How many lines of the data include the string "Task"? State that number alone.

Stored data
○ ○ ○ ○ ○ ○ ○
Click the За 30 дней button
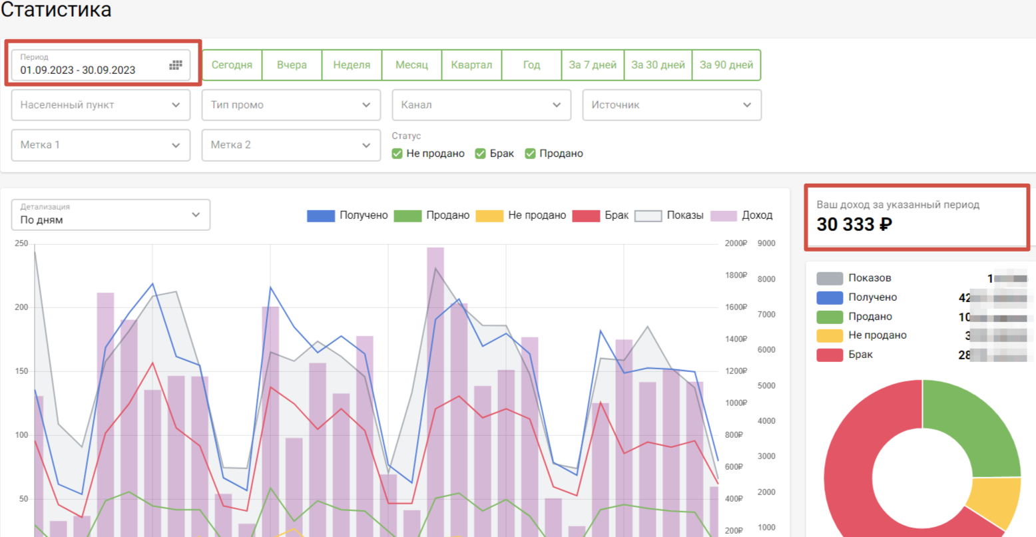Viewport: 1036px width, 537px height. point(658,65)
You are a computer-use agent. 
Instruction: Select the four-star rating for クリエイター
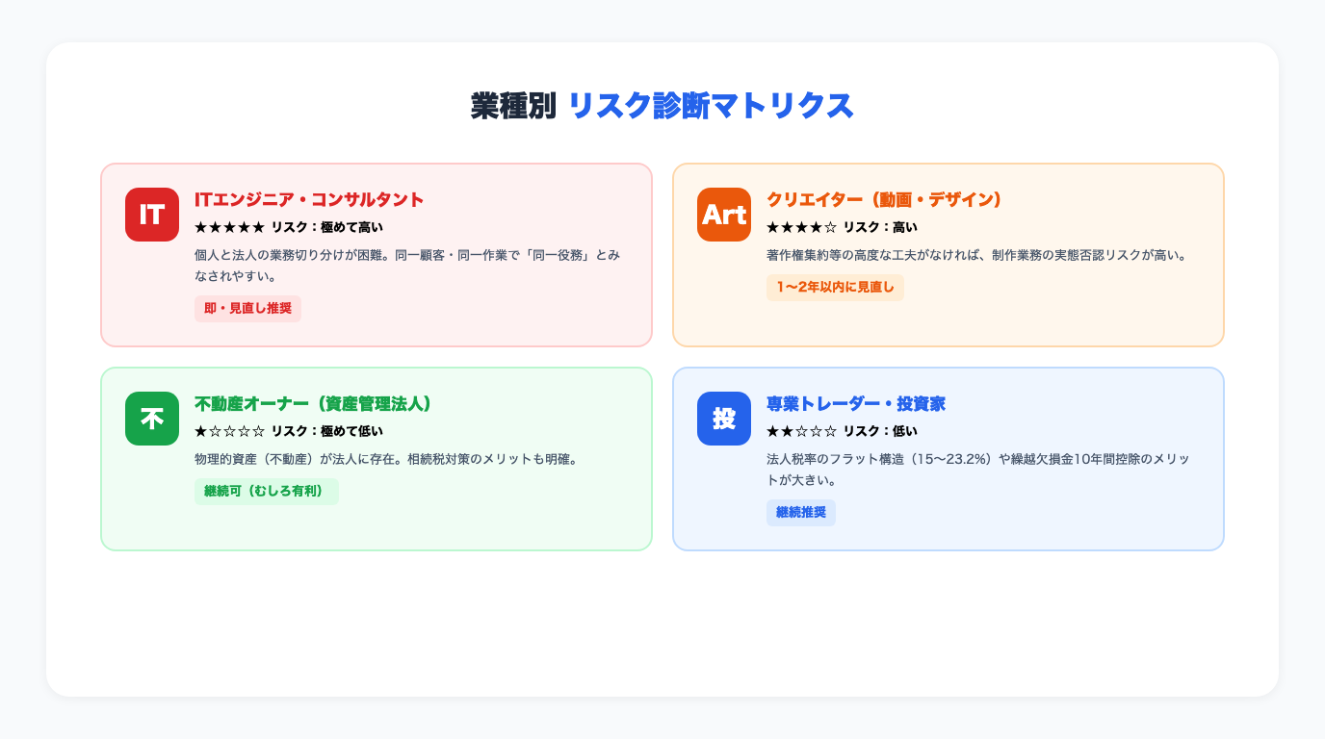800,227
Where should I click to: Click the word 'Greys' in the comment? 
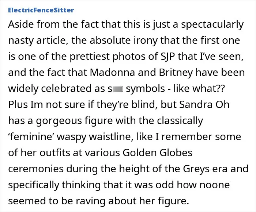pos(196,169)
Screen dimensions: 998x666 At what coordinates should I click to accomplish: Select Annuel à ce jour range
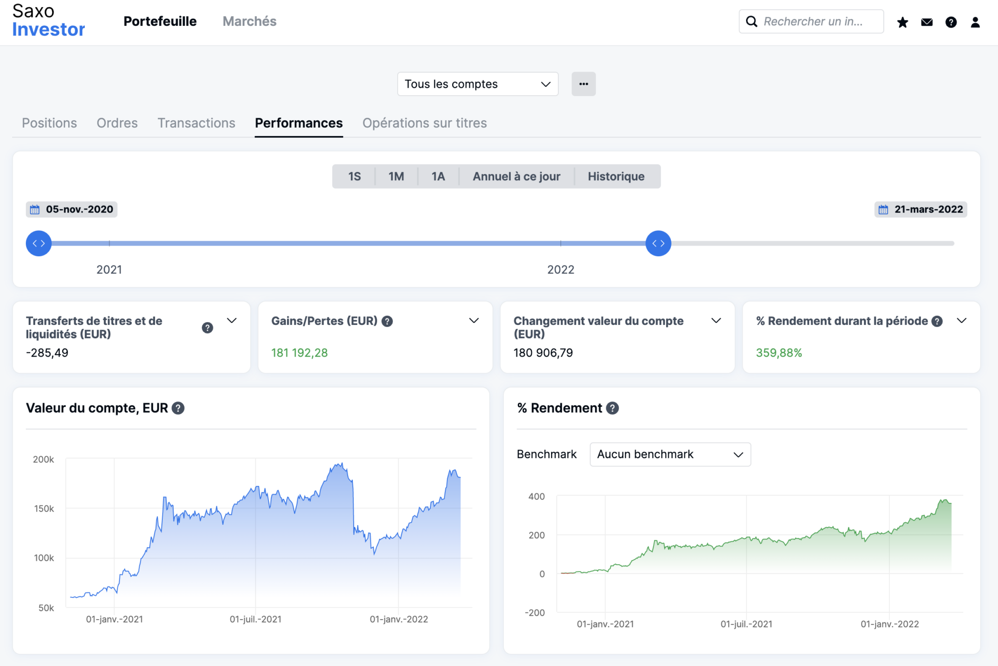click(517, 176)
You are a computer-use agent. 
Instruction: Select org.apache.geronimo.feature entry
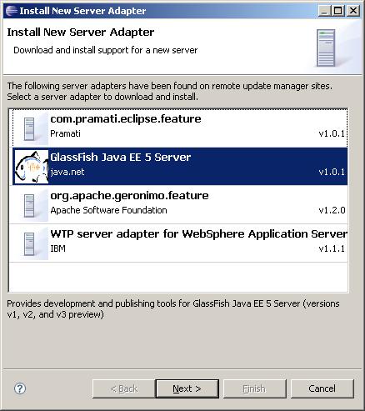(178, 204)
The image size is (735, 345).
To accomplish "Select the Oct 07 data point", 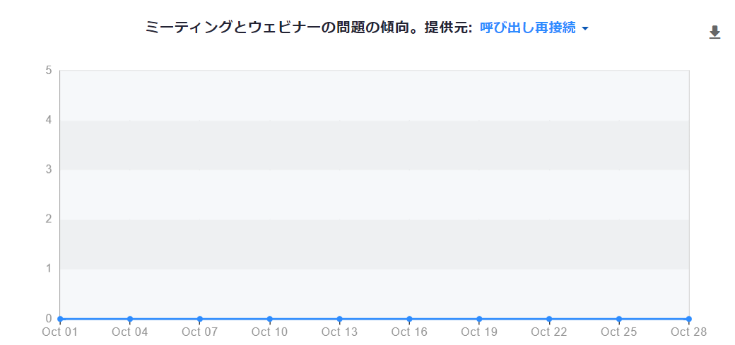I will pos(200,319).
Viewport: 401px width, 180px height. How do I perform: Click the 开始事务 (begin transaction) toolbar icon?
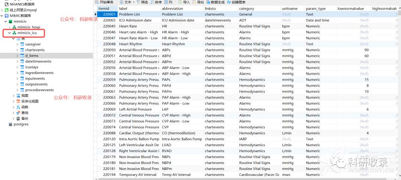point(97,2)
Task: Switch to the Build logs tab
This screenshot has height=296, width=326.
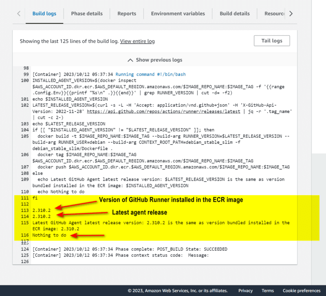Action: (44, 13)
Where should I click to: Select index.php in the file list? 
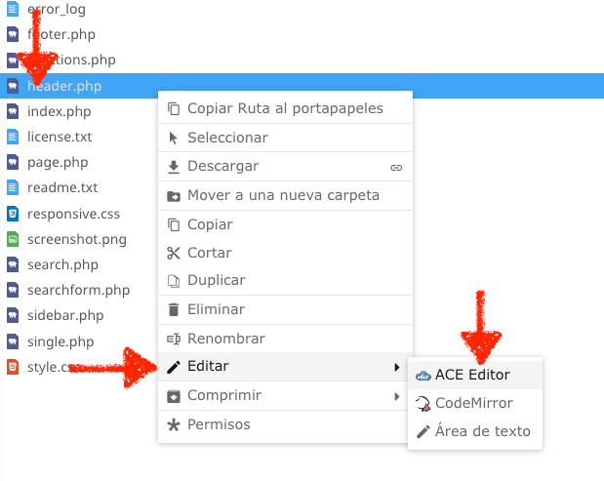59,111
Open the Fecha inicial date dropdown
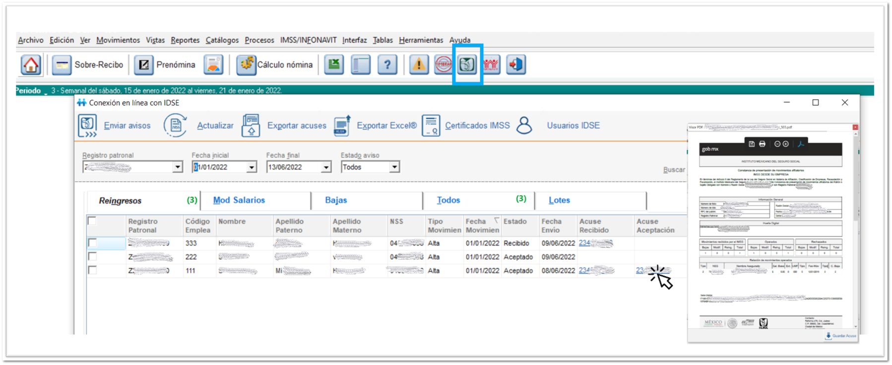The width and height of the screenshot is (892, 365). pos(252,167)
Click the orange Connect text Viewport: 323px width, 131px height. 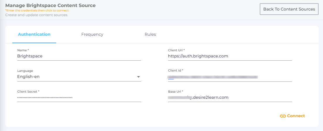(x=296, y=116)
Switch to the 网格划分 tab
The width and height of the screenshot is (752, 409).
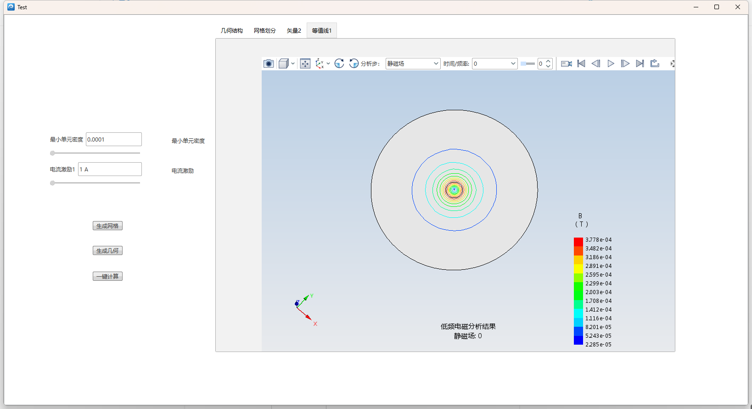pos(265,31)
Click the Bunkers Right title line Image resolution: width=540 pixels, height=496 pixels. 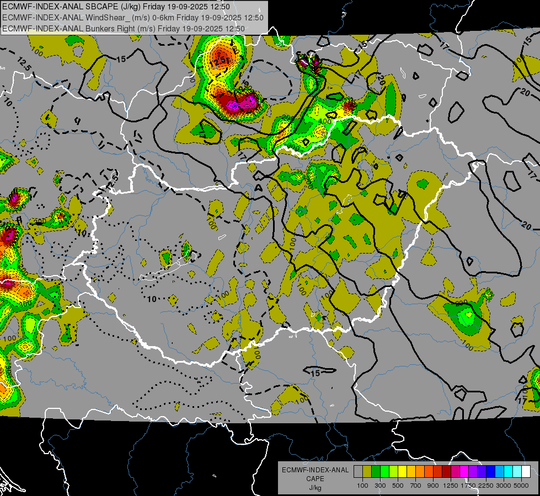click(124, 28)
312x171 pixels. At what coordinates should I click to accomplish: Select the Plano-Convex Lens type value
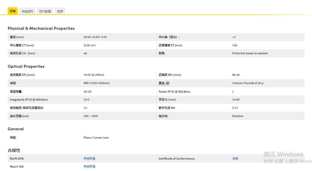pyautogui.click(x=96, y=137)
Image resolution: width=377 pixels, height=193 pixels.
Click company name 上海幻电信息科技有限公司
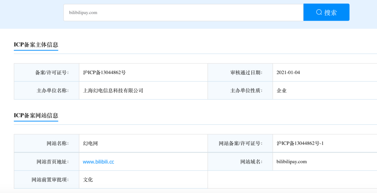(113, 90)
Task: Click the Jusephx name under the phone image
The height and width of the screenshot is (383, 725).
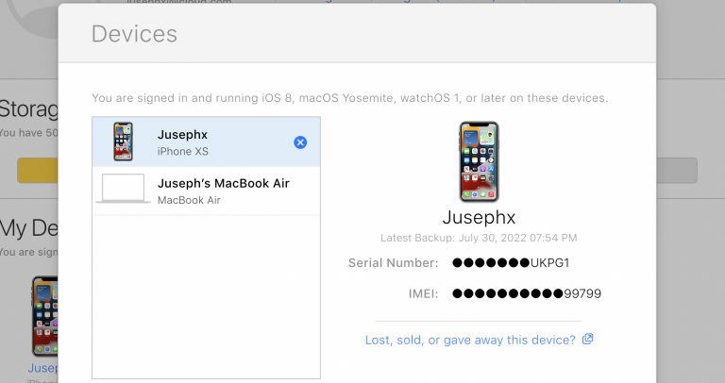Action: pos(478,218)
○ ○ ○ ○ ○ ○ ○
RESULT OF THE EXERCISE
2